__ÜBUNGSAUFGABEN__
a: Fassen Sie den Text über die türkischen Angriffe in zwei Sätzen zusammen.
b: Führen Sie den Text über die türkischen Angriffe nach seinem letzten Satz weiter.

__TEXT ZUM LESEN__
Nach mehreren Luftschlägen der türkischen Armee hat es nun auch Artillerieangriffe gegen die Ziele der ISIS und gegen Stellungen der Kurden im Nordirak gegeben.
Türkische Kampfjets bombardierten vor wenigen Tagen Stellungen der Terrorgruppe Islamischer Staat (IS) in Syrien. Gleichzeitig griff die türkische Armee auch Stellungen der Kurden im Nordirak an.

__AUSGEWÄHLTE EINTRÄGE__
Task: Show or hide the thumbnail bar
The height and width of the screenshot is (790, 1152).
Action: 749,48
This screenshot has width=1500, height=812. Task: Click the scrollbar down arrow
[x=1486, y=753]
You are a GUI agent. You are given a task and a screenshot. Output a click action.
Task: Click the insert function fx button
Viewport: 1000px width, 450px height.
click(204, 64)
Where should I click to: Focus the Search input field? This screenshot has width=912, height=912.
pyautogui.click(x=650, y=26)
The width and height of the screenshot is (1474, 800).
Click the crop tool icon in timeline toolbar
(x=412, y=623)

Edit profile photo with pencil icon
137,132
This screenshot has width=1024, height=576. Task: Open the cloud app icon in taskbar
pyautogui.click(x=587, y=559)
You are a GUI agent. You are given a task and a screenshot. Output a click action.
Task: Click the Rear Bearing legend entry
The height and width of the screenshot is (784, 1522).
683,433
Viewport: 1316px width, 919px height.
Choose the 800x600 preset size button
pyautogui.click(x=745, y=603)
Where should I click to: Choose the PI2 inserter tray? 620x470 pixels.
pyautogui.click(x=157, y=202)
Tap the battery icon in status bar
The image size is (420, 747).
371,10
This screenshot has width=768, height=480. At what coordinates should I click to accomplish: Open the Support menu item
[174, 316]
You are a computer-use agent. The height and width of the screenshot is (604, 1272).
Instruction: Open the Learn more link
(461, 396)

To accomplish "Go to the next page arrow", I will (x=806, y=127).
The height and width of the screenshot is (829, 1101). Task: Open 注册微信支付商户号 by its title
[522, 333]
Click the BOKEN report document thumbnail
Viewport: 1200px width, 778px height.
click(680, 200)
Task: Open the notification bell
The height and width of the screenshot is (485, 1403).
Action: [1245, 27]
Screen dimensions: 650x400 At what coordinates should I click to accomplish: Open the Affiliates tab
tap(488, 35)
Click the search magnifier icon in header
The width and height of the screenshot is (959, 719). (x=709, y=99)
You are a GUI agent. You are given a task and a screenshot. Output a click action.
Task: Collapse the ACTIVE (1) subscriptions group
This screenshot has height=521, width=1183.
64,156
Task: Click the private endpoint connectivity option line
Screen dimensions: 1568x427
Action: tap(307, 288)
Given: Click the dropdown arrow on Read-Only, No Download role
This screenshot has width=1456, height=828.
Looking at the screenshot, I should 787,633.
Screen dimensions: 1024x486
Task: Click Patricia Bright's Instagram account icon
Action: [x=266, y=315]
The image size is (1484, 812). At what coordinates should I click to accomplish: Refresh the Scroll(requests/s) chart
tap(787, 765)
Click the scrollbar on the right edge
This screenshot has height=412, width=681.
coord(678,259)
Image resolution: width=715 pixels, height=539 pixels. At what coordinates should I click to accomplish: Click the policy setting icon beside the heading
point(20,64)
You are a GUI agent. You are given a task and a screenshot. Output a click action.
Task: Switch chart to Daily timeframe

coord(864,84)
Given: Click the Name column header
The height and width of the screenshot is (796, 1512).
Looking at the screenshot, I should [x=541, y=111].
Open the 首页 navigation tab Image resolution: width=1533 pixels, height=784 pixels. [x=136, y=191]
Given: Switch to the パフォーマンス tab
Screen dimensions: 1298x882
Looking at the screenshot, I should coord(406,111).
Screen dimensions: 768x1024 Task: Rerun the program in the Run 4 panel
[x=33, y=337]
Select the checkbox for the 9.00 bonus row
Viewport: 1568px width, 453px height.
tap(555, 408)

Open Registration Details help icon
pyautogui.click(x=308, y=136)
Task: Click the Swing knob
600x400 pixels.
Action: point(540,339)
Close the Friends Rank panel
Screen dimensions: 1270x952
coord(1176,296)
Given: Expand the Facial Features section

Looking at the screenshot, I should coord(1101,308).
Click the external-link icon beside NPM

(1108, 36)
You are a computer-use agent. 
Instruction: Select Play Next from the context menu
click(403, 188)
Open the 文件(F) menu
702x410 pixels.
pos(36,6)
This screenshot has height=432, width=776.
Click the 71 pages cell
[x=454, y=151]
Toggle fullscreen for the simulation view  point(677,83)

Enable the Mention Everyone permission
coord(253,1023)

__LÖSUNGEN__
a: Die türkische Armee hat nach mehreren Luftschlägen nun auch Artillerieangriffe gegen Ziele der ISIS und gegen Stellungen der Kurden im Nordirak durchgeführt. Vor wenigen Tagen hatten türkische Kampfjets Stellungen des Islamischen Staates in Syrien bombardiert, während die Armee gleichzeitig kurdische Stellungen im Nordirak angriff.

b:
Nun hat die türkische Armee nach diesen Luftangriffen gegen die Terrormiliz IS in Syrien, auch die PKK im Nordirak und ein von Kurden bewohntes Dorf im Nordsyrien unter Beschuss genommen. Das teilte die kurdische Miliz YPG in einer Erklärung mit. Die Stellungen der kurdischen Bevölkerung in Syrien seien mehrfach angegriffen worden, sogar mit türkischen Panzern. Es wurden mehrere Dörfer nahe Kobane in der nordsyrischen Provinz Aleppo nahe der Grenze zur Türkei beschossen. Dabei seien vier Rebellenkämpfer und mehrere Dorfbewohner durch den türkischen Panzerangriff verletzt worden. PKK-Vertreter erklärten derweil, die türkischen Angriffe gegen die Kurden haben den seit zwei Jahren andauernden Waffenstillstand „sinnlos gemacht“.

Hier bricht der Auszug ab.